Un autre moyen de contrôle est d’alimenter séparément et spécifiquement le lapereau dès 18 jours d’âge, indépendamment de la mère et sans modifier l’âge au sevrage, à l’aide d’une cage et de mangeoires adaptées. Ce type de dispositif a été développé dans un cadre expérimental. Il a permis de préciser le comportement nutritionnel des jeunes mais n’a pas été adopté par la profession. 

Que ce soit en système d’alimentation séparée ou en accès à l’alimentation maternel, l’ingestion d’aliment solide débute lorsque le lapereau est capable de sortir du nid pour accéder à la mangeoire de la mère. Si l’accès à l’abreuvement est malaisé pour le lapereau (pipettes ajustées pour la femelle) cela peut contribuer à retarder son ingestion d’aliment solide. Ce point mériterait d’être mieux étudié. 

  • Apprentissage olfactif pour orienter précocement le lapereau vers l’aliment solide

Est-il possible d’agir plus précocement, soit entre 2 et 3 semaines d’âge, alors que le lapereau consomme encore fort peu d’aliment solide ? Ainsi que montré par Gidenne et al. (2013b), le lapereau est capable d’ingérer des granulés (aliment maternel commercial) déposés dans le nid à partir de 12-14 jours d’âge. Moyennant la mise au point d’un aliment adapté à cet âge (composition, taille, dureté), il semble donc possible d’accroître l’ingéré solide et donc de stimuler ou orienter l’activité microbienne, sans toutefois stopper l’ingestion de lait. Comme nous l’avons préalablement évoqué (cf. Une phéromone mammaire qui guide les lapereaux), la phéromone mammaire n’est pas qu’un déclencheur du comportement de tétée mais aussi un facilitateur d’apprentissage olfactif chez le nouveau-né. 
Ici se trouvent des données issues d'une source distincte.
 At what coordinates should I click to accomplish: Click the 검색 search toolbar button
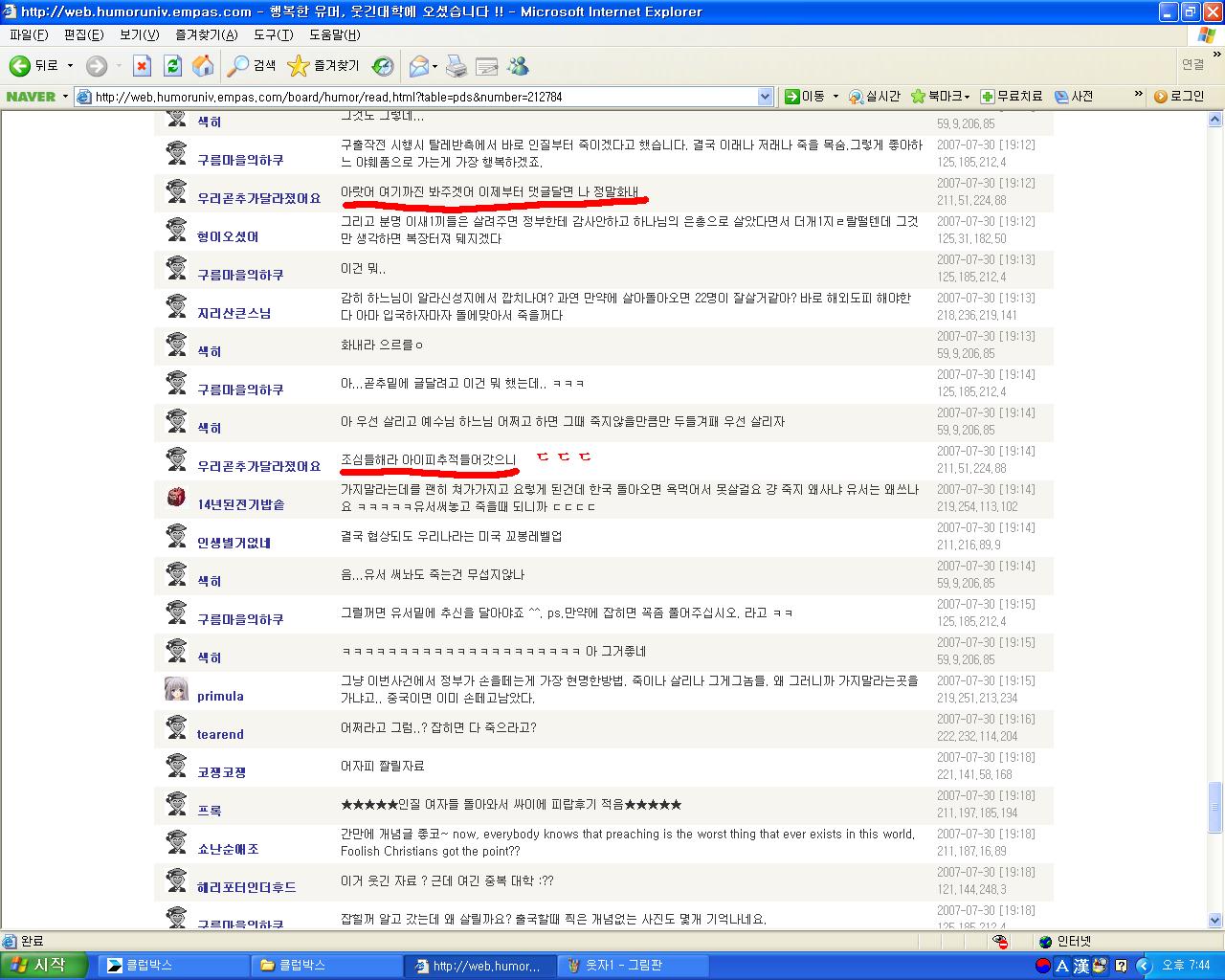click(x=252, y=66)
Dans le contexte naturel d’allaitement, la phéromone mammaire pourrait ainsi permettre au lapereau d’apprendre des odeurs portées par le corps de la mère un jour donné (odeurs propres ou de l’environnement), odeurs susceptibles de l’aider à interagir ultérieurement avec la femelle plus efficacement, ou de se préparer aux choix alimentaires autonomes (sociaux et alimentaires) qui deviendront
nécessaires après sortie du nid et au sevrage. 

Conclusion

L’amélioration de la robustesse des lapereaux de la naissance au sevrage est un levier de progrès en filière cunicole puisqu’il conditionne la réussite en atelier d’engraissement. Nous avons, dans cette synthèse, fait
le constat de la relative immaturité du lapereau à la naissance d’un point de vue sensoriel et moteur, de leur capacité insuffisante de thermorégulation autonome, associée à des interactions avec la mère biologique ou adoptive très limitées. De plus, à cette période, le système immunitaire adaptatif est encore peu développé, ce qui accroit la susceptibilité des lapereaux aux agents pathogènes. Cependant, les lapereaux disposent d’outils comportementaux et biologiques intrinsèques qui pallient en partie ces difficultés. Ces outils correspondent à (i) la préparation par la femelle d’un nid thermiquement isolé, (ii) l’émission de la phéromone mammaire maximisant le succès de la tétée, (iii) un système digestif adapté à la transition d’un aliment lacté vers un aliment solide  

Ces outils biologiques et comportementaux intrinsèques à la lapine et à ses lapereaux sont autant d’atout qu’il convient d’utiliser et de maximiser en élevage. Pour cela les leviers d’action possibles les manipulations des nids (garnissage et hygiène du nid et allaitement contrôlé) et l’homogénéisation des portées (adoption, sélection génétique et/ou stratégie nutritionnelle d’alimentation des lapines). Si le sevrage précoce (21 jours) est aujourd’hui une pratique non satisfaisante d’un point des performances de croissance et de la mortalité des lapereaux, en revanche l’alimentation précoce (avant 21 jours) sans interruption de l’apport de lait pourrait permettre de sécuriser le sevrage.